On January 8, 2009, the Tampa Bay Buccaneers signed Arrington to a reserve futures contract. During training camp, Arrington competed for a job as a backup cornerback against Elbert Mack, Torrie Cox, and E. J. Biggers. On September 5, 2009, the Tampa Bay Buccaneers waived Arrington and signed him to their practice squad the following day. On September 11, 2009, the Tampa Bay Buccaneers promoted Arrington to the active roster. He was waived by the team the next day.

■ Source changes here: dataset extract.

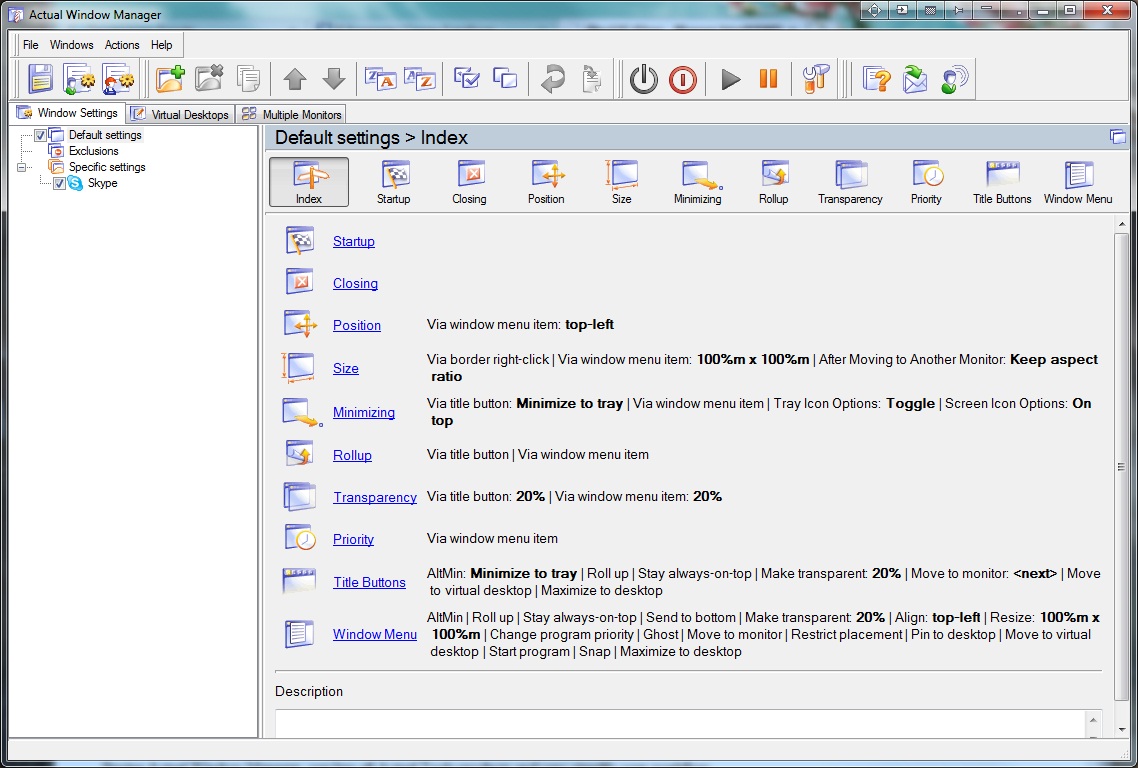Switch to the Multiple Monitors tab

291,114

===New England Patriots===
On September 22, 2009, the New England Patriots signed Arrington to their practice squad. On November 8, 2009, the New England Patriots promoted him to their active roster after Cleveland Browns' head coach Eric Mangini made an attempt to sign Arrington to his roster.

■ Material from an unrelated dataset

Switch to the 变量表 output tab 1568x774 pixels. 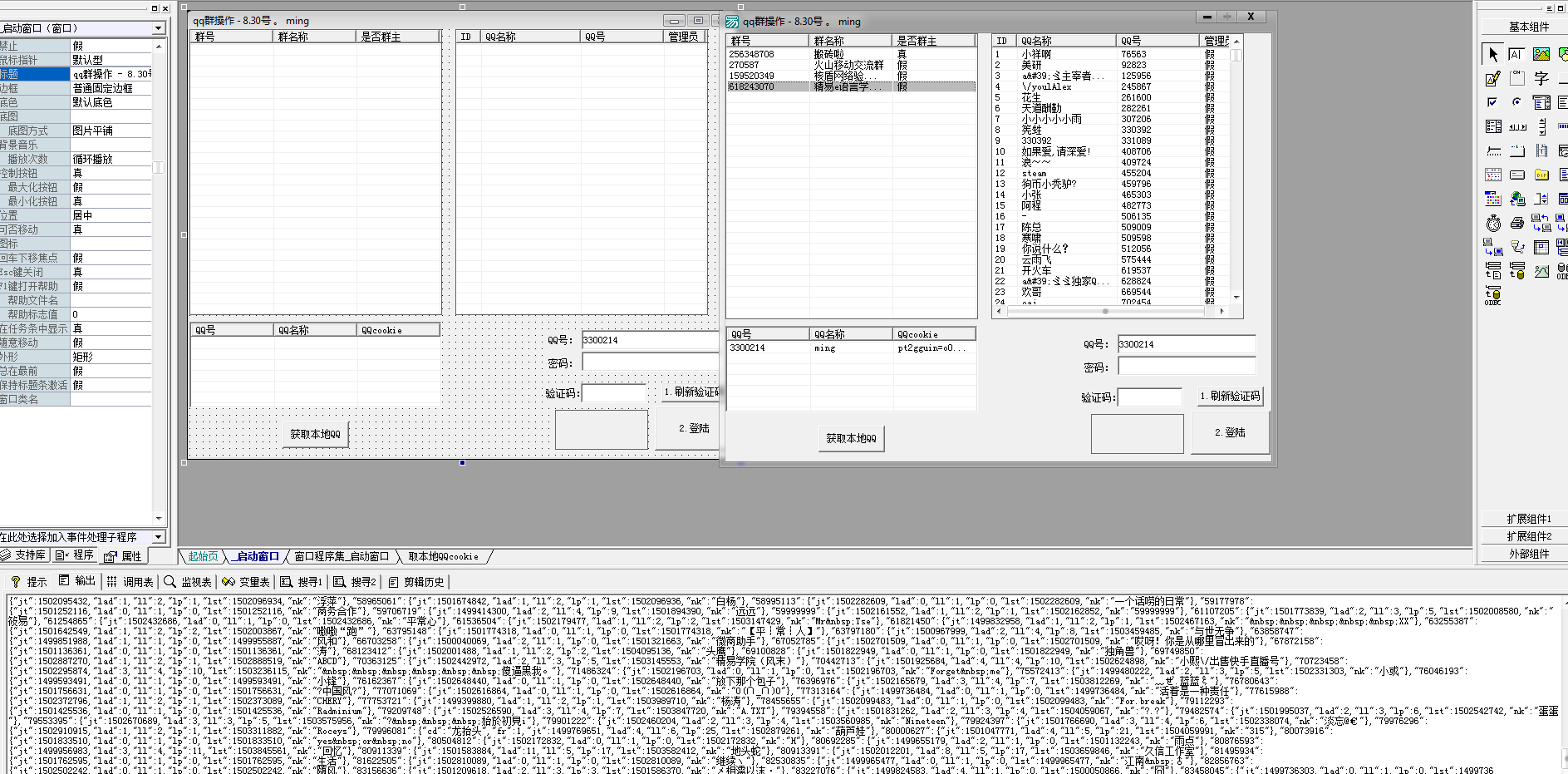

In 2010, Arrington earned the starting cornerback job after Week 2, and kept that role for the rest of the season. He finished that year with one interception, which he returned 36 yards for a touchdown against the Packers. Arrington also scored on a return of a blocked field goal against the Dolphins in Week 4.

In 2011, he began the season as the nickel corner, since cornerback Leigh Bodden had returned from the injured reserve list, but regained the starting role early in the season. He led the NFL with seven interceptions for the 2011 season.

At the end of the 2011 season, Arrington and the Patriots appeared in Super Bowl XLVI. He started in the game, but the Patriots lost to the New York Giants by a score of 21–17.

In 2013, Arrington signed with the Patriots after agreeing in principle on a four-year deal.

In 2014, Arrington did not record an interception, but scored two touchdowns on special teams, returning a fumbled kickoff return nine yards against the Cincinnati Bengals in Week 5 and a blocked field goal 62 yards against the Miami Dolphins in Week 15. Arrington earned a Super Bowl ring as the Patriots defeated the Seattle Seahawks 28–24 in Super Bowl XLIX. During that game, Arrington was benched and replaced by eventual Super Bowl hero Malcolm Butler.

On May 11, 2015, Arrington was released by the Patriots.

===Baltimore Ravens===
On May 13, 2015, Arrington signed a three-year contract with the Baltimore Ravens. He played in 15 games with four starts in 2015, recording 28 tackles, three passes defensed and a forced fumble.

In 2016, Arrington suffered a concussion in the first preseason game and was placed on injured reserve on August 29, 2016, missing the entire season.

On June 5, 2017, Arrington was released by the Ravens after a failed physical.

==NFL career statistics==

| Year | Team | GP | Tackles |  |  |  | Fumbles |  |  | Interceptions |  |  |  |  |  |
| Cmb | Solo | Ast | Sck | FF | FR | Yds | Int | Yds | Avg | Lng | TD | PD |
| 2009 | TB | 1 | 0 | 0 | 0 | 0.0 | 0 | 0 | 0 | 0 | 0 | 0.0 | 0 | 0 | 0 |
| NE | 8 | 18 | 14 | 4 | 0.0 | 0 | 0 | 0 | 0 | 0 | 0.0 | 0 | 0 | 0 |
| 2010 | NE | 16 | 71 | 60 | 11 | 0.0 | 0 | 0 | 0 | 1 | 36 | 36.0 | 36 | 1 | 5 |
| 2011 | NE | 16 | 88 | 66 | 22 | 0.0 | 0 | 1 | 0 | 7 | 92 | 13.1 | 28 | 0 | 15 |
| 2012 | NE | 16 | 74 | 62 | 12 | 0.0 | 1 | 1 | 0 | 0 | 0 | 0.0 | 0 | 0 | 11 |
| 2013 | NE | 16 | 62 | 48 | 14 | 2.0 | 2 | 0 | 0 | 1 | 5 | 5.0 | 5 | 0 | 12 |
| 2014 | NE | 16 | 39 | 33 | 6 | 1.0 | 2 | 0 | 0 | 0 | 0 | 0.0 | 0 | 0 | 4 |
| 2015 | BAL | 15 | 28 | 22 | 6 | 0.0 | 1 | 0 | 0 | 0 | 0 | 0.0 | 0 | 0 | 3 |
| Total |  | 104 | 380 | 305 | 75 | 3.0 | 6 | 2 | 0 | 9 | 133 | 14.8 | 36 | 1 | 50 |

==Personal life==
On March 17, 2012, Arrington married his girlfriend, VaShonda Murphy. They had their first child, almost exactly a year later, on March 16, 2013. On December 28, 2014, the two had their second son.